Phasing lead out of automobile gas, along with banning it in household paint and other measures, is credited with a striking decline in U.S. children’s average blood lead levels since the 1970s. Lead emissions to the air from avgas are far lower than past emissions of lead from automobile gas. Still, a 2011 study showed that children living within a kilometer of airports in North Carolina where planes use avgas had higher blood lead levels than children living farther away. A 2013 study showed that aircraft maintenance workers at airports that sold leaded avgas had higher blood lead levels than workers at airports that did not.

CEH initiated legal proceedings in May 2011 under California’s Safe Drinking Water and Toxic Enforcement Act, also known as Proposition 65. The state is home to more than 200 airports serving small aircraft, but CEH targeted companies operating at 23 of the busiest ones that are located near population centers, Cox says. Some in the industry worried the suit would mean an end to avgas sales and the grounding of 37,000 avgas-using aircraft in California, which the settlement avoids.

Ray Richmond, general manager of Crownair Aviation in San Diego, says the lengthy legal wrangling hurt his company, costing tens of thousands of dollars, including legal fees and more than $7000 in penalties imposed by the settlement. Richmond says the main beneficiaries seemed to be attorneys rather than the environment through any reductions in fuel lead content and that companies like his actually have little control over what fuels they can offer. “I’m glad it’s ending,” he says. “The impact for us is it’s a lot of money to spend on something that we don’t think solves the real problem.”

Alternatives to leaded avgas exist for many planes, but they are not widely available at airports. Roughly three-quarters of U.S. aircraft that run on avgas could use ordinary premium unleaded auto gasoline, provided it is ethanol-free. But only about 100 U.S. airports offer it—a small fraction of the nearly 20,000 in the country. The settlement requires the avgas distributors to offer this fuel—called mogas—to any airport-based avgas seller in California that requests it, subject to several conditions.
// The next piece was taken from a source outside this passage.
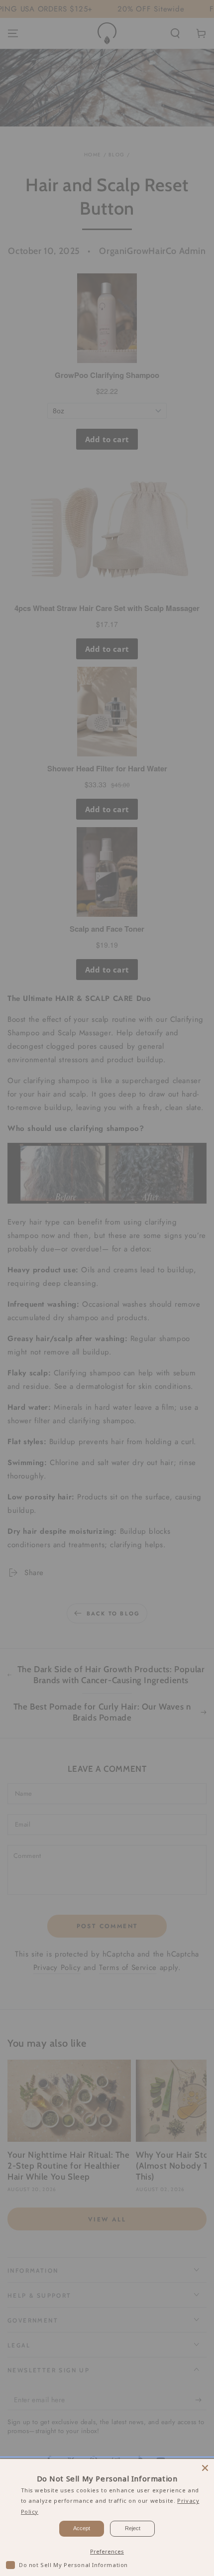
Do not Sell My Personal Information (73, 2565)
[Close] (205, 2468)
Another alternative is a kind of avgas known as 100VLL, for “very low lead,” which has a maximum lead content 19% lower than that of standard avgas and is usable by the entire avgas-burning fleet. It, too, is rarely sold and is unavailable in California. Cox says she is optimistic the settlement will help bring the fuel not just to California but also nationwide by creating demand. “Our hope is because we have all these airports in California that are committed to buy it as soon as it is available that that creates a market demand and a company will start providing it,” she says.
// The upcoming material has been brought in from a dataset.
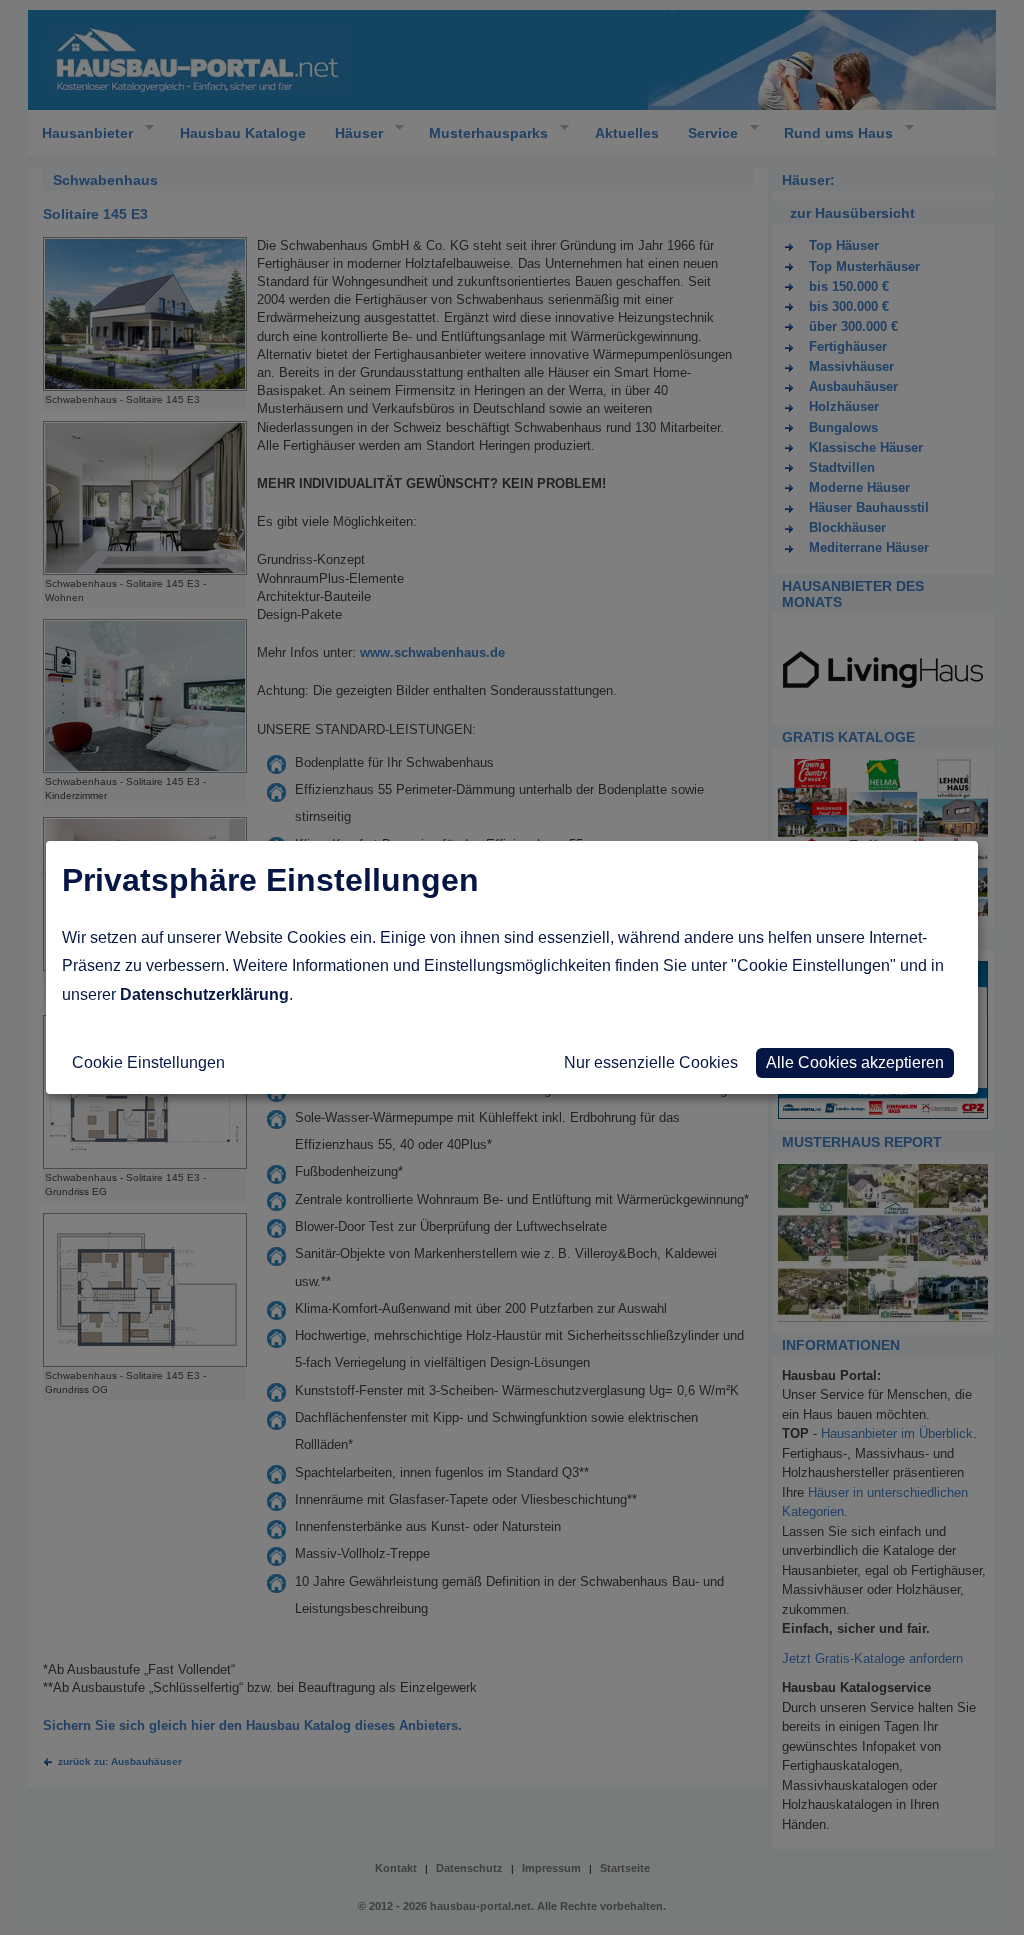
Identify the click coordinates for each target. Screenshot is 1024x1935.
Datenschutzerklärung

The aviation industry has long held that the best solution is a single unleaded replacement fuel that will work for all aircraft now burning leaded avgas. The avgas market is so small, industry officials say, that it will never make economic sense to sell more than one fuel at airports serving avgas customers. FAA, with broad industry support, is working to identify an unleaded avgas replacement. In 2011, the agency announced a goal of making one available by 2018, but a recent press release stated only that testing of candidate fuels would be completed by then.

Although he expressed satisfaction with the terms of the settlement, Mark Willey, CEO of Napa Jet Center, a defendant in the suit, says he and others interested in reducing the lead content of aviation fuel will likely have to wait for FAA’s replacement, settlement or no settlement.

Ultimately, a federal regulation mandating a nationwide transition to unleaded fuel is what’s needed, says Marcie Keever, legal director of Friends of the Earth in Berkeley, California, an advocacy group that was not involved in CEH’s lawsuit. Nevertheless, Keever says the settlement is a step in the right direction. “It helps us get on the road towards making unleaded available and making people aware that there’s a possibility to go unleaded,” she said.